Monthly Archives: April 2013

New viruses from Chelyabinsk so advanced they blow the mind.

Every day our valiant antivirus lab processes hundreds of thousands of files. Each single day! Admittedly, some of them turn out to be clean and honest files, or just broken code, innocent scripts, assorted scraps of data, etc., etc., etc., but mostly it’s maliciousness – a lot of which is analyzed and processed automatically (as I’ve already mentioned on these cyberpages).

But every now and again we come across some reeeaaal unusual items – something totally new and unexpected. Something that activates the little grey cells, makes the heart beat faster, and gets the adrenaline pumping. I mean things like Stuxnet, Flame, Gauss and Red October.

Anyway, it looks like we’ve found something else in this original-oddity category…

Yes, we’ve detected another malware-monster – a worm originating from the cyberstreets of the Russian Internet. What we were able to say straight off was that it surpasses in sophistication by a long way not only all known malicious programs today – including professional cyberspies and cyberweapons – but also any other known software – judging by the logic of the algorithms and the finesse of their coding.

Yes folks, this is big!

We’ve never come across such a level of complexity and perplexity of machine code with program logic like this. Analyzing the most complicated worms and Trojans normally takes several weeks – whereas this baby looked like it’d take years! Maybe several years!!! It’s just so darn elaborate and convoluted.

I don’t know a single software company that would have been able to develop such a beast. Nor any cybercriminals with their mostly primitive malware. Nor any of the secret services assumed to be behind the more artful malware that’s appeared in recent years. No. This new find simply cannot be the work of any of those three.

So… Are you sitting down? No? Change that.

I’d say it’s theoretically impossible to say that this code was written by a human being (glad to be seated now?).

This code is so infernally intricate that I fear this newly-discovered worm must have extraterrestrial origins.

Hohoho

But wait – there’s more…

Securing Mother-SCADA.

Hi all!

We’re always assessing the state of the world of computers by prodding it with various hi-tech instruments in different places, taking measurements from different Internet sensors, and studying “information noise”. From the information we glean from all this, plus data from other sources, we constantly evaluate the overall body temperature and blood pressure of the computer world, and carefully monitor the main risk areas. And what we’re seeing at the mo – that’s what I’ll tell you about in this post.

To many, it seems that the most diseased elements of the digital world are home computers, tablets, cellphones and corporate networks – that is, the computer world that most folks know about – be it of a work or home/consumer coloring. But they’d be wrong. Despite the fact that the majority of cyberattacks occur in “traditional” cyberspace (cyberespionage, cybercrime, etc.), they don’t represent the main threat. In actual fact, what should be feared most of all are computer attacks on telecommunications (Internet, mobile networks) and ICS (automated Industrial Control Systems).

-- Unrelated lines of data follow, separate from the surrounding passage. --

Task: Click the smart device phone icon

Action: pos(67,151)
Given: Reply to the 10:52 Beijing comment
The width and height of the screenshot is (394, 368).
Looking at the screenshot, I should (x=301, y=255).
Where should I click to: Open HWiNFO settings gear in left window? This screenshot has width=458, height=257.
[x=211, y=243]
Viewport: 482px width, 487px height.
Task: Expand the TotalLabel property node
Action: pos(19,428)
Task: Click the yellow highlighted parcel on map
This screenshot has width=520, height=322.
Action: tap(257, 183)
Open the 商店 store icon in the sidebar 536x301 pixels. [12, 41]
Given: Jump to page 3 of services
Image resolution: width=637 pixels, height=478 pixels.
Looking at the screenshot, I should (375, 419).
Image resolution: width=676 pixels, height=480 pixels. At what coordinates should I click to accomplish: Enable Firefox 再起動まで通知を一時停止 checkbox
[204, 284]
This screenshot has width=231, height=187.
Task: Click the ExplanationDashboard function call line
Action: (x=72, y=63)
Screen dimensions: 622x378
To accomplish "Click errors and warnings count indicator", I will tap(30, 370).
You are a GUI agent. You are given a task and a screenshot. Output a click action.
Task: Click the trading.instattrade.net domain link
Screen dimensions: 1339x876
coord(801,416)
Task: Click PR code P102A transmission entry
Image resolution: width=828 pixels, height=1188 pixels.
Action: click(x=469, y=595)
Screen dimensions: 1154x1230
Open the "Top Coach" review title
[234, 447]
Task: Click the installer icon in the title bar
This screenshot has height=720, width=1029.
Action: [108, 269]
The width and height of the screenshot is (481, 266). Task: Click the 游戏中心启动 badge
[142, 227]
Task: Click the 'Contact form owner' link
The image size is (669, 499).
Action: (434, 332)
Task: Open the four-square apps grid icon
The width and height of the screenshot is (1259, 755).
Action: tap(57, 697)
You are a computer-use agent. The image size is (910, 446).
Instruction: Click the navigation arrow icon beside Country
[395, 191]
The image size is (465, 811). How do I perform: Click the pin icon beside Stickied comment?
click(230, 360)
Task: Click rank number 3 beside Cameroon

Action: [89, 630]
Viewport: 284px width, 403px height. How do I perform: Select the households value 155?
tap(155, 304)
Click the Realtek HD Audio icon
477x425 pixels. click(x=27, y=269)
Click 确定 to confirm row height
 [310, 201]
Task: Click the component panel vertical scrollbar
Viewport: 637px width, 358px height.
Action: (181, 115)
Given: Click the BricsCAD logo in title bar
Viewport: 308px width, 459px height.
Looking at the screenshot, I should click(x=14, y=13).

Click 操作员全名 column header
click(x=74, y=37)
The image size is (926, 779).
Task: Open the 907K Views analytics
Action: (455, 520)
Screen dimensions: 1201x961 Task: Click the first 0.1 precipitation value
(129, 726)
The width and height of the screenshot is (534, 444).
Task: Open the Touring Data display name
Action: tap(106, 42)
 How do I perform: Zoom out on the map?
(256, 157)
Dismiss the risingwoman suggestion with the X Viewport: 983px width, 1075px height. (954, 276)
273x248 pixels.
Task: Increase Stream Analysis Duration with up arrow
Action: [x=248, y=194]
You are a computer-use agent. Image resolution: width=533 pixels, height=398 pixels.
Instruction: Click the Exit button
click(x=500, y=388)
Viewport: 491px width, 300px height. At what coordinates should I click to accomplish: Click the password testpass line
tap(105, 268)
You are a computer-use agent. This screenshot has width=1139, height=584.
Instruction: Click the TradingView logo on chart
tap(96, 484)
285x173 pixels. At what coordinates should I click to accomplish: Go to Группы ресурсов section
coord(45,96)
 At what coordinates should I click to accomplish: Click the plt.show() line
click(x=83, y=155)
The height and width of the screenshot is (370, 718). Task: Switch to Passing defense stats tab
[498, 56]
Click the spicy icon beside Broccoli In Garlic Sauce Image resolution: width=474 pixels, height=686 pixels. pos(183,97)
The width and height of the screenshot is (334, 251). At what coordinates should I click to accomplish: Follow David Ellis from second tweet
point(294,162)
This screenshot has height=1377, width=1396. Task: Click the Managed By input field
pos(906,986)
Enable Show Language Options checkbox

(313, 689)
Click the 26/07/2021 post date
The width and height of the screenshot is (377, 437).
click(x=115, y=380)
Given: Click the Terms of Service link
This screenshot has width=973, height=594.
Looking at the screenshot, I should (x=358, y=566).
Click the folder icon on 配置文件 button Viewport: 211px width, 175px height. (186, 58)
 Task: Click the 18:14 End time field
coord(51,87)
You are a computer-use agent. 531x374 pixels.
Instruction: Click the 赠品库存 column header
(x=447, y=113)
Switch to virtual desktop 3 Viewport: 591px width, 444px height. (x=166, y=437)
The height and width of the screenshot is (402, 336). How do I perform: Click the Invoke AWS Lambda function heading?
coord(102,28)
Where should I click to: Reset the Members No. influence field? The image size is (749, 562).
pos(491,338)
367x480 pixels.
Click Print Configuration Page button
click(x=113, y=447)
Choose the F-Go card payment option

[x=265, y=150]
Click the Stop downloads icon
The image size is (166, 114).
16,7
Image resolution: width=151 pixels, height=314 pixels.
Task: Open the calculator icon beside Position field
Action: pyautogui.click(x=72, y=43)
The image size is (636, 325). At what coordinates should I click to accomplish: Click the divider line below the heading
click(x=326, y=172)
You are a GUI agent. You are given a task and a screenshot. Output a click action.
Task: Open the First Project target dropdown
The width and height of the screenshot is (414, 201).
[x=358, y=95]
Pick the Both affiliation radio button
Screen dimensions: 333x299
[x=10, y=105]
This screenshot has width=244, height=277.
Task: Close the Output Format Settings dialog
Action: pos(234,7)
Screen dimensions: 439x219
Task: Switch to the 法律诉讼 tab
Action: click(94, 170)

One particular investigation of ours, conducted as part of our ongoing secure OS project, detected a seriously low level of “computer immunity” for control systems of critically important infrastructure. ICS, including SCADA, all of which is made up of software and computerized hardware, is responsible for controlling – and the smooth, uninterrupted running of – tech-processes in practically every sector of industry, be it the power industry, transportation, the mass media, and so on. Computer systems control critical aspects of all modern cars, airplanes and trains; every power station and waterworks, every factory, and even every modern office building (lifts, electricity and water supply, emergency systems like smoke alarms and sprinklers, air conditioning, etc.). SCADA and other ICS – it’s all imperceptible, working in the background in some corner or other nobody takes any notice of… but a whole lot around us depends on it.

Alas, as with any other computer systems, SCADA & Co. can be exposed to malware and hacker attacks, as was clearly demonstrated by the Stuxnet worm in 2010. Therefore, protection of critically important systems has become one of the main strategic priorities of computer security in most developed countries of the world, while in response to cyberattacks on critical infrastructure some countries are ready to go to war – real tanks-and-bombs war (if they can find out which country is responsible). So indeed, the situation’s sure hotting up.

Of course, we’re on the case with SCADA security, and have been for a while. Over the last several years we’ve been conducting detailed analysis of ICS, been establishing the fundamental principles of SCADA security, and also developing a prototype solution for guaranteed SCADA protection from malware threats – based on traditional endpoint security and our secure OS. Products fit for consumption aren’t ready just yet, but active work is currently underway – so they should be soon…

Now, while continuing our usual analysis of SCADA security, earlier today we stumbled upon one heck of a big surprise: we came across “Mother-SCADA”, the chief, predominant, all-powerful ICS of the whole world, on whose smooth and uninterrupted operation relies literally everything on the planet: from how breakfast tastes and the size of annual bonuses, to the hours of night and day time and how fast the sun and the stars move across the skies.

Yep, we’ve gone and found the SCADA that manages all the technological processes in the Matrix!